In a conversation about business, teamwork and success, Nash maps out for us the principles that have guided him on and off the court.
Develop point-guard vision outside of basketball
Nash will be remembered as one of the greatest playmakers to ever hit the hardwood, but he’s also made a game plan for when his playing career ends. “I think about the future and how to make the most of my opportunity post-basketball for, first of all, happiness, and second of all success, engagement, all those things. I think you need to enjoy life.”
To that end, Nash is active in the Steve Nash Foundation, a charity for underprivileged youth in the Phoenix and Vancouver areas. He also started the Steve Nash Sports Club in Vancouver, a high-end sports facility that caters to professional and amateur athletes, and the production company Meathawk, which recently made the jump from ads for companies such as Nike to a feature documentary for ESPN’s highly acclaimed 30 for 30 series. Nash is also part owner of a Major League Soccer team, the Vancouver Whitecaps, and most recently helped start the seed-stage venture capital firm Consigliere.
“I felt there was a great opportunity for me to begin those things early,” says Nash, “my first career was an opportunity to develop my second and third and fourth career, whatever they may be.”
The great theorist and thinker Joseph Campbell advised his students to “follow your bliss.” For Campbell, passion leads to success, and no other pursuit is more valuable than striving to attain your dreams. Nash seems to agree. “I try to get involved with things that I actually really enjoy, rather than whatever makes the most business sense financially,” he says.
In the world of big-bucks sports stardom, his approach looks refreshingly counterintuitive.
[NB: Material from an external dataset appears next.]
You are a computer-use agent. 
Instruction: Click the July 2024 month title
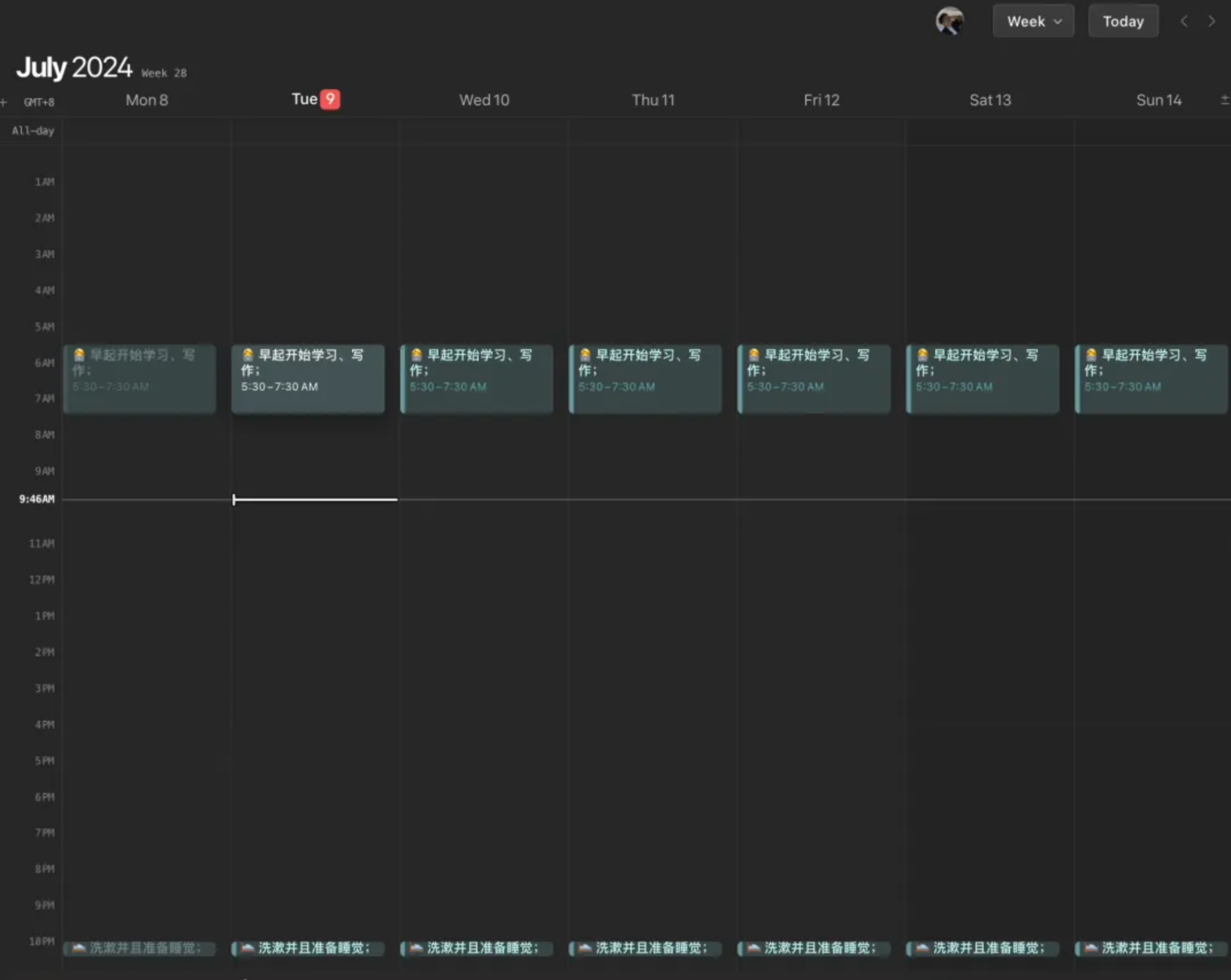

Whether it’s business ventures, friendships or the next Meathawk production, Nash lets his interests guide him. And the strategy seems to work. “We’ve kind of done a little bit of everything and we enjoy that. We find interest in. . . many, many genres ,” Nash says of his production and film efforts. “I think maybe to a fault. Maybe we need to home in on a certain genre that we want to develop, instead of just flying by the seat of our pants. But we kind of enjoy that.”
Be in it for the long haul
In an advertising age dominated by celebrity endorsement, it’s hard to conceive of a two-time NBA MVP not being overwhelmed with opportunities. Yet Nash says he doesn’t “have people knocking on my door every day” to endorse products. And while somewhat puzzling, it suits Nash just fine. “It’s been a better fit for me to find partnerships and build projects and be a part of building [a brand] into something greater.”